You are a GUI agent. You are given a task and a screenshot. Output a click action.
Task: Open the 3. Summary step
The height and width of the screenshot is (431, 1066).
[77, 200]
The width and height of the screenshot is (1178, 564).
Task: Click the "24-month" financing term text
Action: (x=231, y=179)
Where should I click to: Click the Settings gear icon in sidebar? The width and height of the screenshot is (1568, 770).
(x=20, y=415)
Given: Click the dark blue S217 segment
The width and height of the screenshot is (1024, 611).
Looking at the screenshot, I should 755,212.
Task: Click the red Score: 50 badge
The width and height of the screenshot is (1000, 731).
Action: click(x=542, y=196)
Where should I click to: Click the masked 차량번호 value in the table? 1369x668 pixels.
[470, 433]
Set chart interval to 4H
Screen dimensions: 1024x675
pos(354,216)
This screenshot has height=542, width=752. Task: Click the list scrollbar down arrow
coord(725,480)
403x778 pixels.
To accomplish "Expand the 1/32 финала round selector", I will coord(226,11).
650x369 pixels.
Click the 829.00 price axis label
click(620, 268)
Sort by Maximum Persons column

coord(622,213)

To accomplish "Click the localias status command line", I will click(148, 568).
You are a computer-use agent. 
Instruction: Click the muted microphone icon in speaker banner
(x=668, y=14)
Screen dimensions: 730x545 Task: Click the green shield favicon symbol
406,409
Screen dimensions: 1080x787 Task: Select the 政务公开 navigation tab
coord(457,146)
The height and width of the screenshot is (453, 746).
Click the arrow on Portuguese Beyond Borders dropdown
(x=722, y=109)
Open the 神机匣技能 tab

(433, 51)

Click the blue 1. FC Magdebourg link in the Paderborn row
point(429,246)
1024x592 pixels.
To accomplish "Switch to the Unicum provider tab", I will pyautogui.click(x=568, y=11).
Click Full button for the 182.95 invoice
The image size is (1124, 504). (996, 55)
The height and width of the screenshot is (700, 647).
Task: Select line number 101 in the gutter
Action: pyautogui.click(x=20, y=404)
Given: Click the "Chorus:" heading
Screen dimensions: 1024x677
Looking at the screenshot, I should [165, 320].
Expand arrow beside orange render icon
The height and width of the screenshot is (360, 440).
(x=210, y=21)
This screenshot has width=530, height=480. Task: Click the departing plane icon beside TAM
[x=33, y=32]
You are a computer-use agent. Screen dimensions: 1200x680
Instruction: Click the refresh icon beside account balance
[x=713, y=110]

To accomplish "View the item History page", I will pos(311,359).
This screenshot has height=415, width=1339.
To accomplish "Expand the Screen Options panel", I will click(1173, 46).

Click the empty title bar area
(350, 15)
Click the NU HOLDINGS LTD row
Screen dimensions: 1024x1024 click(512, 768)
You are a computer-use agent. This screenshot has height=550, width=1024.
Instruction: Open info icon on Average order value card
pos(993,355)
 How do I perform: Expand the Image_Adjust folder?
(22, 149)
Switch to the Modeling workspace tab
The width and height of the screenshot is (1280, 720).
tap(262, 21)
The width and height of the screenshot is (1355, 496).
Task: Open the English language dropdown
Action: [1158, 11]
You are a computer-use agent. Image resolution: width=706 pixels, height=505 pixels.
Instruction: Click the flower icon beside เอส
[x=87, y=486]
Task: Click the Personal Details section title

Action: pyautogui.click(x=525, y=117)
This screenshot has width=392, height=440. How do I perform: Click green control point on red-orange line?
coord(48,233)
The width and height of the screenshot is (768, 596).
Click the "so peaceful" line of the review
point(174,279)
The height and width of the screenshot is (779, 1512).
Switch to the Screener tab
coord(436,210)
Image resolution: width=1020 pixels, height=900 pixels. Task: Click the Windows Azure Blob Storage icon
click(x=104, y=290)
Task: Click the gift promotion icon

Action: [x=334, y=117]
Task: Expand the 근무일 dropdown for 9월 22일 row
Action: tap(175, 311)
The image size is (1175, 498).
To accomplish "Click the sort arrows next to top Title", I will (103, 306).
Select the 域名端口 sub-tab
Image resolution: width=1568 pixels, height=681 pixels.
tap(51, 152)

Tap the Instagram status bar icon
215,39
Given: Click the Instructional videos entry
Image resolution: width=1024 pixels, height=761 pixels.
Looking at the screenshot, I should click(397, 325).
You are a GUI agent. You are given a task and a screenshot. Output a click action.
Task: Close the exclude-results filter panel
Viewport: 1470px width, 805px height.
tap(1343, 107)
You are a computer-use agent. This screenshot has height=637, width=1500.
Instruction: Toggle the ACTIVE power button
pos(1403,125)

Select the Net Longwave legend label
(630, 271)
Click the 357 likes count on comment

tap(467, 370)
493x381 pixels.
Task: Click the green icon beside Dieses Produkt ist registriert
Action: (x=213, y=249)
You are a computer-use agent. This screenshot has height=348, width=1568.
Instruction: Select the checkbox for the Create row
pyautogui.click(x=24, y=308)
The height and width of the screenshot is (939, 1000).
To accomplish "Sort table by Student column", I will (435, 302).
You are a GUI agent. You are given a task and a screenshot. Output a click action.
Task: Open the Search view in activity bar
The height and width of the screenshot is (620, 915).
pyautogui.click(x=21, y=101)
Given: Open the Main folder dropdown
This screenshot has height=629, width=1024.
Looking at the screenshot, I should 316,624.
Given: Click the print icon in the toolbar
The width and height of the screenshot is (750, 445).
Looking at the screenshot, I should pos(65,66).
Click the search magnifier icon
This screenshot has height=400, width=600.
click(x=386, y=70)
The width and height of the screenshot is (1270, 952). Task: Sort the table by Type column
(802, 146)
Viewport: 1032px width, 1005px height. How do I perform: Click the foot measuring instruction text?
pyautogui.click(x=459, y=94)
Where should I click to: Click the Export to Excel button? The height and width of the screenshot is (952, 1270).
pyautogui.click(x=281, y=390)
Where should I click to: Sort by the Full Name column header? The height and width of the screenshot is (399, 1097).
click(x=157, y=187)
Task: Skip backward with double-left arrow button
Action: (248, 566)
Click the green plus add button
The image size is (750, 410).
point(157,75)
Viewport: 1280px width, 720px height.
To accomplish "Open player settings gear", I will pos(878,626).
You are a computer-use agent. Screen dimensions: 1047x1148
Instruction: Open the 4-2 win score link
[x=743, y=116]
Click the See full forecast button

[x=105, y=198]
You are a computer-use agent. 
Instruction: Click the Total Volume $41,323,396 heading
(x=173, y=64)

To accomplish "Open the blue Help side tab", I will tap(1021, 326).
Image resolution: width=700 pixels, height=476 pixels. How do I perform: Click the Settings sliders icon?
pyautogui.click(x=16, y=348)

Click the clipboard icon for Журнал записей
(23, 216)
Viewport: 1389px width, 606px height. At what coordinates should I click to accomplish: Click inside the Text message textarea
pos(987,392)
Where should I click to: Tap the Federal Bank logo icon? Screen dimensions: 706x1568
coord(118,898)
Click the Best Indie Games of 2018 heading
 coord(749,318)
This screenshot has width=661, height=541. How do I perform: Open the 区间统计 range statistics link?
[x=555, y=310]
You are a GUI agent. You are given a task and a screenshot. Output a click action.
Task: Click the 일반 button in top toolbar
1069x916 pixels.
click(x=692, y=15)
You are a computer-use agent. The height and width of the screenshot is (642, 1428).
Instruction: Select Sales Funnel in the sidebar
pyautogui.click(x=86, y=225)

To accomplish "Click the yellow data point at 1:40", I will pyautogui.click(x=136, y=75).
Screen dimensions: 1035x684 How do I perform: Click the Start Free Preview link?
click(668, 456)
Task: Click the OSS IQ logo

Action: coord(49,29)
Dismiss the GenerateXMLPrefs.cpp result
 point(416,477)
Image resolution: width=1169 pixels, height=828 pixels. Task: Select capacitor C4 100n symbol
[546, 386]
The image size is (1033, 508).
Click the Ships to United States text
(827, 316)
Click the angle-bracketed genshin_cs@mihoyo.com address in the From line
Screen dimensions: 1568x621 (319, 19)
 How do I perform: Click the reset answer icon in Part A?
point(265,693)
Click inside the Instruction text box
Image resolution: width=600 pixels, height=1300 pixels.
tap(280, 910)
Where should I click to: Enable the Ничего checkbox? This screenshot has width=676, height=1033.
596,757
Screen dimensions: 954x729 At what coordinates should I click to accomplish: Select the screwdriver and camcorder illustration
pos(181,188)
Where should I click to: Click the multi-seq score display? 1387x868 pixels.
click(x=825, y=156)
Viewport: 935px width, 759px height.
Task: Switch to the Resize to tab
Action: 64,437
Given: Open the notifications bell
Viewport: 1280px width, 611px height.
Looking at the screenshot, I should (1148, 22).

Brief.
Wherever the string "panel" appears in a line of the records above, copy that line.

Written response.
To accomplish "Expand the Screen Options panel", I will click(1173, 46).
Task: Close the exclude-results filter panel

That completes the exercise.